OGDEN, Utah – When you think of a farm, what usually comes to mind are fields and tractors, but Adam Wong runs a different type of farm. His crops do not grow in the ground – they spring from sawdust.
âIt’s like the seed, basically,â Wong said, while holding out a Petri dish. “So that’s what we plant in the sterilized substrate.”
Everything at Wong’s farm, Intermountain Gourmet Mushrooms, grows in humidified boxes. Wong built them himself, using parts intended to build walk-in refrigerators.
“You can judge it’s done by looking for the caps to open somehow,” he said, pointing to what looked like a cube of dirt with mushrooms sticking out of it.
He often refers to the sawdust his mushrooms consume for food as a âsubstrate,â comparing it to the wild mushrooms you can find on a log.
Wong has been working there for seven years, after graduating from business school and pursuing another type of business.
“Uh … hemp clothes, actually,” he laughed.
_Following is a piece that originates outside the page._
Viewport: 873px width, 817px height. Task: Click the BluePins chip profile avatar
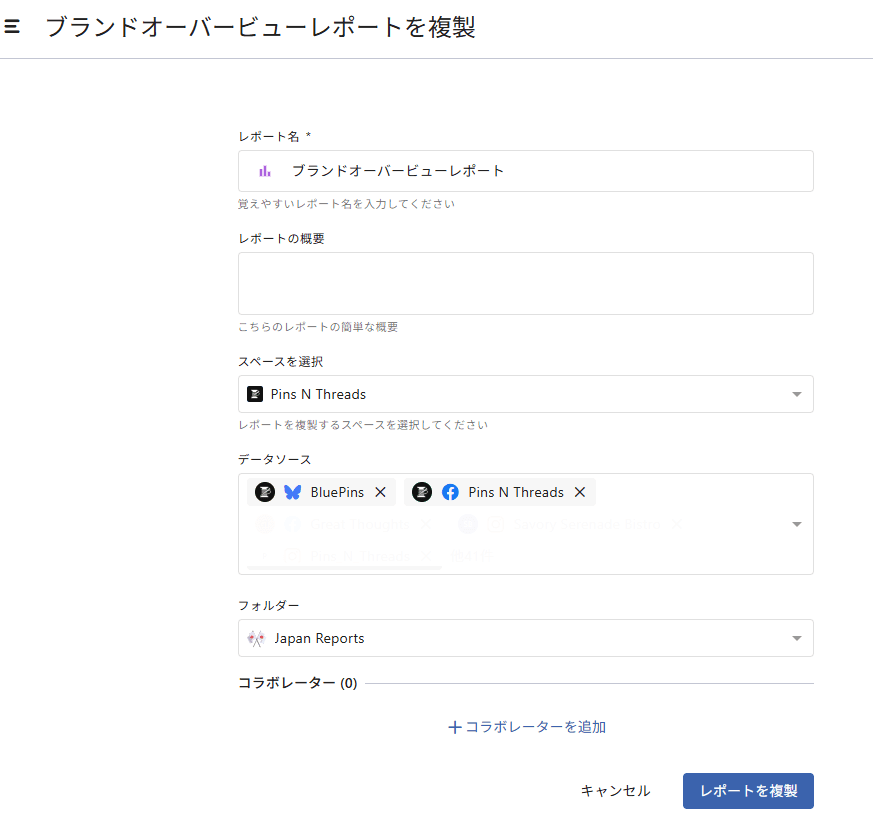[265, 492]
Wong admitted he was hardly an expert in the field of mushrooms and was limited in the way he could learn.
âThere is no mushroom school,â he said. âSo these are YouTube videos that you can find and there are books on growing mushrooms. The mushroom industry is moving pretty quickly, so something that was printed on how to do something five years ago. years is not the way people do it commercially today.
He has faced more than his share of failures: small crops, failed crops, contaminated crops. But the businessman in him saw a demand, mainly from restaurants that imported their gourmet mushrooms.
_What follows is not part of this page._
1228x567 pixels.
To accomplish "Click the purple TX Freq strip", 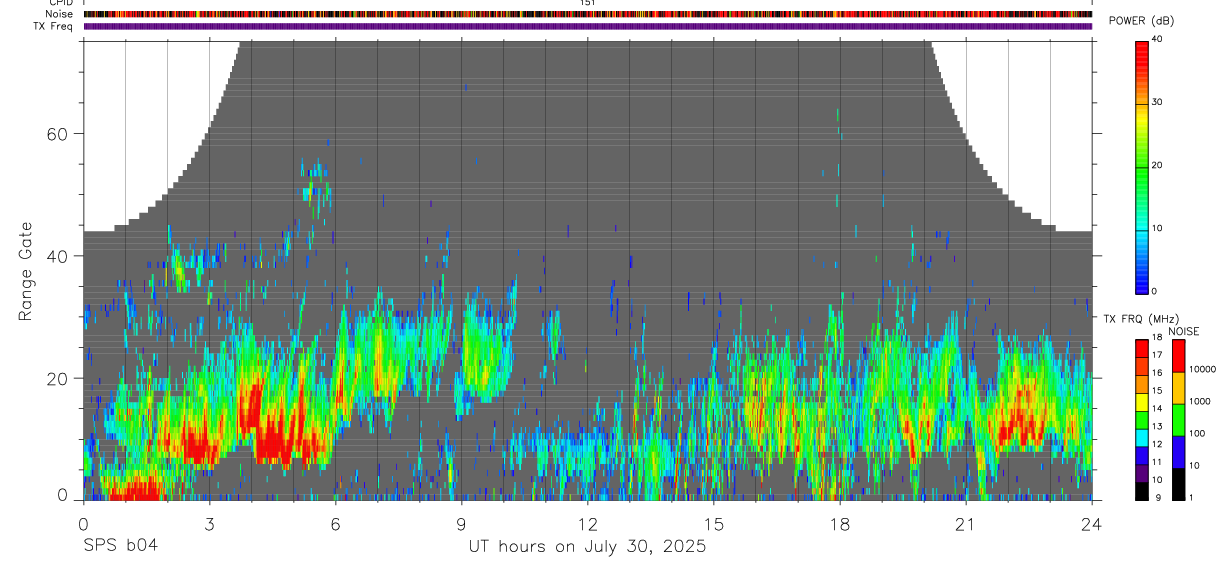I will [588, 26].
âA lot of them are imported Chinese mushrooms,â Wong said. “And there are farms in California or Pennsylvania, they’re kind of the two biggest hubs.”
He started selling his mushrooms at local farmers‘ markets, trying to connect with chefs who bought ingredients, but grocery shopping was his main focus.
âAs soon as I started this, I approached Harmon’s, and they were interested, but I wasn’t able to meet their needs,â Wong said.
The problem was consistency. Wong could turn a seed into a poisonous mushroom, but failure seemed to grow under every log.
“Grow only one organism and not have other competing organisms when the contamination is everywhere,” he said.
He changed the food, modified his sterilization and refined his technique.
It wasn’t that long ago that he finally achieved the stability he was looking for – you can often find him sticking plastic and labels on small boxes of mushrooms, preparing them for his biggest client.
âWe did the grocery shopping, so we’re in all the Harmon stores,â Wong said.
He might not be the biggest mushroom tycoon in the country, but after a few tries and a lot of mistakes, his success spores continue to spread.
âTo have a good harvest, when something failed and understand that and have that success in the future,â he said.